When Staso is at home, she enjoys spending time with her husband outside, relaxing. But she also doesn't leave work at work.
"My son has come into the business and my husband owns his own company, so I do talk shop away from the office and use my husband as a sounding board," she says. "We talk shop more than I would like to, but we're working on getting away from that because we found it makes us too tired. We couldn't come to work fresh the next day."
Staso says she tries not to do much work in the evenings, even though she's plugged in 24/7.
"My whole management team — we try to respect each other's evening time because we start so early in the morning," she says. "Evening time is family time, but I do check email right up until I go to bed."
Isaac prepares for the next day by looking at his calendar and making sure there are no unread emails in his inbox.
"I'm Type A, so I'm always on top of things," he says. "That little red circle on the app icon with the number in it bothers me, so I always read my emails."
Attitude is Everything
Good habits feed off of a good attitude.
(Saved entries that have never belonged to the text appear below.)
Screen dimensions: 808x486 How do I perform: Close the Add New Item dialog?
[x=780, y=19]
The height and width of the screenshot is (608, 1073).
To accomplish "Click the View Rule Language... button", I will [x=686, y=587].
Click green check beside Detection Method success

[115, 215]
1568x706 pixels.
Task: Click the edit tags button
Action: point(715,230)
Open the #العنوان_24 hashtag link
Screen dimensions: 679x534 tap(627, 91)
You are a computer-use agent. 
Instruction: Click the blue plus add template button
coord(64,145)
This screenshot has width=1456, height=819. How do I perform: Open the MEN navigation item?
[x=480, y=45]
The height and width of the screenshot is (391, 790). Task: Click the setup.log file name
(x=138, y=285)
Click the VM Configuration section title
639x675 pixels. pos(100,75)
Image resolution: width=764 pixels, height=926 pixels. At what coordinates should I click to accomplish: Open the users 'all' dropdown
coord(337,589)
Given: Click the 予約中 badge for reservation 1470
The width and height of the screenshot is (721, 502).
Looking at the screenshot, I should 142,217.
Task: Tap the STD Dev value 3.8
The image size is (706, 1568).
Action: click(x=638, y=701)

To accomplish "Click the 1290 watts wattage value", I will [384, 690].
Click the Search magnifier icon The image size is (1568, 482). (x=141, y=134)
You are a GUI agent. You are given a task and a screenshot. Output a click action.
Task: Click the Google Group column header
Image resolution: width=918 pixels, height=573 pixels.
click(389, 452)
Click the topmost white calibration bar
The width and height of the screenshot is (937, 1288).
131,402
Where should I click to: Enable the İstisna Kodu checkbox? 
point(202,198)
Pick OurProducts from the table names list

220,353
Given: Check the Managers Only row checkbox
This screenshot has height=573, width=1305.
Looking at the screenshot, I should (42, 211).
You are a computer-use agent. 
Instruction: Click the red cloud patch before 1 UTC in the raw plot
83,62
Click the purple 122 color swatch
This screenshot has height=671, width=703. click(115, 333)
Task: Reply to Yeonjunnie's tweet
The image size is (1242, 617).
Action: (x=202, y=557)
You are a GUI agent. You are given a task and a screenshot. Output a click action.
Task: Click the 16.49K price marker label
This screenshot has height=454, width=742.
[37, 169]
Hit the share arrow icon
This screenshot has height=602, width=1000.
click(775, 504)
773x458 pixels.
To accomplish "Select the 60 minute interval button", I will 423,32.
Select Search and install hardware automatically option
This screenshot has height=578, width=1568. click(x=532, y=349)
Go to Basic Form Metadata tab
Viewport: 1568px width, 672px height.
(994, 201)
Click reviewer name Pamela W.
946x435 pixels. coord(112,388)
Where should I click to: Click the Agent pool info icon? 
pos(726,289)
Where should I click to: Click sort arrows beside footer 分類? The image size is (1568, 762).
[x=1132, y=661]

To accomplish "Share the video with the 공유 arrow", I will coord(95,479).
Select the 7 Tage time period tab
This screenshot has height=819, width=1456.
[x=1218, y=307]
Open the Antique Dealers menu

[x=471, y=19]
Isaac believes your habits will reinforce your beliefs and it will take time to get the results you want.
"When I come in each day, I love being here. I love to be at work," Isaac says. "I shovel the walk in the morning and pick up garbage, if not for any other reason than I'm not paying my employees to do those things. I'm paying them to install furnaces."
If you don't love what you do, your employees notice. As a leader, what you do makes a big impression on those around you.
"You can't force those habits … it comes naturally," Isaac says. "Those aren't checklist habits. Those habits come out of a certain mindset. It's easy to implement and adopt good habits when you know why you're doing them."
Hancock says he thinks every day about what he has to do to be successful.
"Success, a lot of times is measured by money, and it's not," he says. "When you get stuck in a trap of comparing yourself to others, you cannot succeed. I decided a long time ago to stop looking at things that way.
Hancock says he tends to remove himself from negative conversations, focusing instead on what's truly going to make him happy. He also advises, when it comes to implementing positive habits, to pick battles large enough to matter, but small enough to win.
"Can you live with it, or not? What's the bigger picture? What's more important?" he says. "Don't let one little thing wrong overshadow everything that's good."
Finally, Staso says it's important to stay true to your conviction.
"You have to pick the habits you think are best for you, then focus like a laser beam to ensure you do them, no matter what's going on in the world," she says. "Pick the life affirming practices that are best for you, and do them."